Un estudio publicado en la revista Journal of Affective Disorders aporta nueva evidencia sobre los mecanismos terapéuticos de la ibogaína: la intensidad de las experiencias místicas vividas durante el tratamiento correlaciona significativamente con la magnitud de la mejora en los síntomas de trastorno de estrés postraumático (TEPT) al mes y a los tres meses de seguimiento.

La investigación analizó datos de veteranos estadounidenses con TEPT y lesión cerebral traumática que participaron en un protocolo supervisado con ibogaína combinada con magnesio —el coadyuvante se añade para reducir el riesgo de arritmias cardíacas asociadas al compuesto— en una clínica de tratamiento en México. Antes y después de la sesión, los participantes completaron cuestionarios validados de experiencia mística (Mystical Experience Questionnaire) y escalas de síntomas de TEPT.

Los resultados mostraron que dimensiones concretas de la experiencia mística —como las sensaciones de unidad, de trascendencia del tiempo y el espacio, y de profundo significado personal— predijeron de forma significativa la reducción de síntomas de TEPT tanto a las cuatro semanas como a los tres meses tras la sesión.

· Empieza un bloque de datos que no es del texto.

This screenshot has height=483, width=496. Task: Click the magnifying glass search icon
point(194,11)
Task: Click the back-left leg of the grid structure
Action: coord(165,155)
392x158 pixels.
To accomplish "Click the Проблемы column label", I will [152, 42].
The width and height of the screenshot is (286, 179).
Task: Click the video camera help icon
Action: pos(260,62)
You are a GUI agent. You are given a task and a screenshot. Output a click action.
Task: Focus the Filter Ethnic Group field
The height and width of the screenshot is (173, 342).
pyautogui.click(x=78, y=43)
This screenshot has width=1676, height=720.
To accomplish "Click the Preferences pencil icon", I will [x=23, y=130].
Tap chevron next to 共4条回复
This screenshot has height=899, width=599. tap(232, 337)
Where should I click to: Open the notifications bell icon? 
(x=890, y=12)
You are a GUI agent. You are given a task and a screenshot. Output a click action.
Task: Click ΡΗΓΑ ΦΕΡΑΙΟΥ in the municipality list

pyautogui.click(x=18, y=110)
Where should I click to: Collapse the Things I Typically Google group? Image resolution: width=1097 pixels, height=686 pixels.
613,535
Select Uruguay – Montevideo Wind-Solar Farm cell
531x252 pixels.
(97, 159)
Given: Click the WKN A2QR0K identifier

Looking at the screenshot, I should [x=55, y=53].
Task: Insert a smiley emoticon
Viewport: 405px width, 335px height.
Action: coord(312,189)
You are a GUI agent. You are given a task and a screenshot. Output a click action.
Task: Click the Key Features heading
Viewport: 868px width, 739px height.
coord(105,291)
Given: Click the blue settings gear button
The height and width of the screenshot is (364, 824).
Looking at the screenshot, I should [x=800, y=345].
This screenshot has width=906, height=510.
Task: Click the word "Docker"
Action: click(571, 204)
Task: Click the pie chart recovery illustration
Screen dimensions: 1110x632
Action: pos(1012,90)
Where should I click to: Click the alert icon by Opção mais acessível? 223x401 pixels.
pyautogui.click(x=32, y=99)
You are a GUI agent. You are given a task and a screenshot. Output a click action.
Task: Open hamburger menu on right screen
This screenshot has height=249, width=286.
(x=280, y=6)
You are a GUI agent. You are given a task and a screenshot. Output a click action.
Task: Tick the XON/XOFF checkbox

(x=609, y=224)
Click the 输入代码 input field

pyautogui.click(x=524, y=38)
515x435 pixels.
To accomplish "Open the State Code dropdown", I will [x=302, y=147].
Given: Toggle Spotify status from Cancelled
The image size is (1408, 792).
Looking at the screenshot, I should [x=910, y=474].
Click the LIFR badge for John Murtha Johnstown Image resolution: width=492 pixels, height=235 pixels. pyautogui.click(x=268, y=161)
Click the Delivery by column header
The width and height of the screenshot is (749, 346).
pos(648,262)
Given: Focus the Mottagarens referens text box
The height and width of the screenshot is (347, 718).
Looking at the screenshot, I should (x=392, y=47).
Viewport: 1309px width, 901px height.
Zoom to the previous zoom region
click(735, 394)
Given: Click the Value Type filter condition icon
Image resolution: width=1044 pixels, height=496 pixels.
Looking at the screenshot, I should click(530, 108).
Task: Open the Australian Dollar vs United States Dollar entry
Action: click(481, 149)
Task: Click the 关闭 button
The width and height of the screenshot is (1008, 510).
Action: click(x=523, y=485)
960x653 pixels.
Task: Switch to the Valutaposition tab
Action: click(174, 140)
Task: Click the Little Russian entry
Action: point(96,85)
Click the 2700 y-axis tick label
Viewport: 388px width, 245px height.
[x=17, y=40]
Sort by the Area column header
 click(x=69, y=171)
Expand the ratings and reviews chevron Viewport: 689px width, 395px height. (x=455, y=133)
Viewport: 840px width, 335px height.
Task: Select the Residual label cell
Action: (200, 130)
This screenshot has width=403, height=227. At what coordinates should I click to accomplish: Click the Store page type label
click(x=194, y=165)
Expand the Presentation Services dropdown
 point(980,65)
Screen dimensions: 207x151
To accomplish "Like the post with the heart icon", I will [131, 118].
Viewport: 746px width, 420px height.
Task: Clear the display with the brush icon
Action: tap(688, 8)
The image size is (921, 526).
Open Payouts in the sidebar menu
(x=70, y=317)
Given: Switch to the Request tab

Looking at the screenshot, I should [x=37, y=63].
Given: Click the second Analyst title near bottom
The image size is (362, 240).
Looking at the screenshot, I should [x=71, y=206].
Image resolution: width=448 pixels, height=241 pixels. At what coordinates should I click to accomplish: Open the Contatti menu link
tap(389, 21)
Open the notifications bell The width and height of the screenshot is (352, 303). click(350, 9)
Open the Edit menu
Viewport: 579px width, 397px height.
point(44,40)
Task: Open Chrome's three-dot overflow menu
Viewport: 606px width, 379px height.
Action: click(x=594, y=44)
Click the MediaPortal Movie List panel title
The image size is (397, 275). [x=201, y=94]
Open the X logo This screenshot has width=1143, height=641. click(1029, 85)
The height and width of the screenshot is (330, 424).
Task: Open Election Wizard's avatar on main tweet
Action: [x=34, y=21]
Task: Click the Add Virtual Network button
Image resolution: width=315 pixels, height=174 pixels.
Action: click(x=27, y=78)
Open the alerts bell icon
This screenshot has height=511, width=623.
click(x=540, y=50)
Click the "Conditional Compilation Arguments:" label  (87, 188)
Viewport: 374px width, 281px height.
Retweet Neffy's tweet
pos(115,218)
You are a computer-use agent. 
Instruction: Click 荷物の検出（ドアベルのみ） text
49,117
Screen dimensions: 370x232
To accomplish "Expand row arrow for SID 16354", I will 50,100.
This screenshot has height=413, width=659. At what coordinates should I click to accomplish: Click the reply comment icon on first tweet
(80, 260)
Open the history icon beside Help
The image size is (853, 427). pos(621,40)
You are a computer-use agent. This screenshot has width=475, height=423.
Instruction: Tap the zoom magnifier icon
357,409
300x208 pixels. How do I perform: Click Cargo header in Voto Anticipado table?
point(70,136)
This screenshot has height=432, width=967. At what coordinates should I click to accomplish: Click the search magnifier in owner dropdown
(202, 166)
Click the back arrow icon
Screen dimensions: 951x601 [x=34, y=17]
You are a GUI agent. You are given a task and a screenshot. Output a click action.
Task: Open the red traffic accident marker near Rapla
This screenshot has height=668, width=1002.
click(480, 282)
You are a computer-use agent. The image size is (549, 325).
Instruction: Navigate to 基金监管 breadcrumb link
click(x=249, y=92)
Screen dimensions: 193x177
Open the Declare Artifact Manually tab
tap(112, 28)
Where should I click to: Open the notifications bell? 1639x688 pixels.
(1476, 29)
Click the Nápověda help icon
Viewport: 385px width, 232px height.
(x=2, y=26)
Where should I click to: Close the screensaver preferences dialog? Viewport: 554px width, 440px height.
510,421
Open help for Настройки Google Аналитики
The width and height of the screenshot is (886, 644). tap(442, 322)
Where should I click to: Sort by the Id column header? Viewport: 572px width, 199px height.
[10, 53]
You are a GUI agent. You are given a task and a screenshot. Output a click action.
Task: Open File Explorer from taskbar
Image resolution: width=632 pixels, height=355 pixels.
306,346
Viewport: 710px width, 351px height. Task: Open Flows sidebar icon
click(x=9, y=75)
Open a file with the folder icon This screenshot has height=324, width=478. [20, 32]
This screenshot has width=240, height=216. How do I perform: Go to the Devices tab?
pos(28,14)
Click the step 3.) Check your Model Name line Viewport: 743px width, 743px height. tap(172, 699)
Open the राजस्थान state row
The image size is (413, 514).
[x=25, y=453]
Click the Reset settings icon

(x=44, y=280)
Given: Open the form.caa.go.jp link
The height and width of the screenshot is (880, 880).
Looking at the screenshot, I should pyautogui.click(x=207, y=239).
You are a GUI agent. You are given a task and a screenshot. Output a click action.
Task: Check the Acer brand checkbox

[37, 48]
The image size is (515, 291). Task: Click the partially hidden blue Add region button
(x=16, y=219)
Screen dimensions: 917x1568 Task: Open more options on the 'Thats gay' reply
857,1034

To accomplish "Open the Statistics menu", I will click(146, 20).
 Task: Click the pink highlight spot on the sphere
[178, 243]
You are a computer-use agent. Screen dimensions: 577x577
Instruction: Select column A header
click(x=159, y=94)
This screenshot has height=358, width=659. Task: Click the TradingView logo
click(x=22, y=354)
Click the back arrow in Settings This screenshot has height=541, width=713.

El efecto fue independiente de variables demográficas como la edad, el género o la gravedad basal del TEPT.

Este patrón es consistente con hallazgos previos en estudios con psilocibina y ketamina, donde la profundidad de la experiencia subjetiva también ha demostrado ser un predictor de los resultados clínicos en depresión y adicciones. La convergencia entre distintos compuestos sugiere que la experiencia subjetiva intensa podría ser un mecanismo terapéutico activo —no un simple epifenómeno— en estas intervenciones.

Los autores señalan limitaciones importantes: el estudio carece de grupo control con placebo, lo que impide establecer causalidad entre la intensidad mística y la mejoría clínica. Tampoco descarta la posibilidad de que pacientes con mayor motivación o apertura psicológica produzcan tanto experiencias más intensas como mejores resultados independientemente. Un ensayo controlado aleatorizado será necesario para despejar estas ambigüedades.

La ibogaína ha cobrado visibilidad política en Estados Unidos en 2026: el decreto ejecutivo del presidente Trump en abril de este año la menciona explícitamente como compuesto prioritario para el acceso bajo la Ley del Derecho a Intentarlo, y un consorcio de universidades de Texas cuenta con financiación federal de 50 millones de dólares para investigarla específicamente en poblaciones de veteranos.

El hallazgo de que la calidad de la experiencia subjetiva predice los resultados clínicos también abre una pregunta relevante para el diseño futuro de tratamientos: si el componente experiencial es el mecanismo activo, ¿sería posible replicarlo con compuestos de perfil de riesgo menor que la ibogaína —cuya cardiotoxicidad sigue siendo su principal barrera regulatoria— sin perder eficacia terapéutica?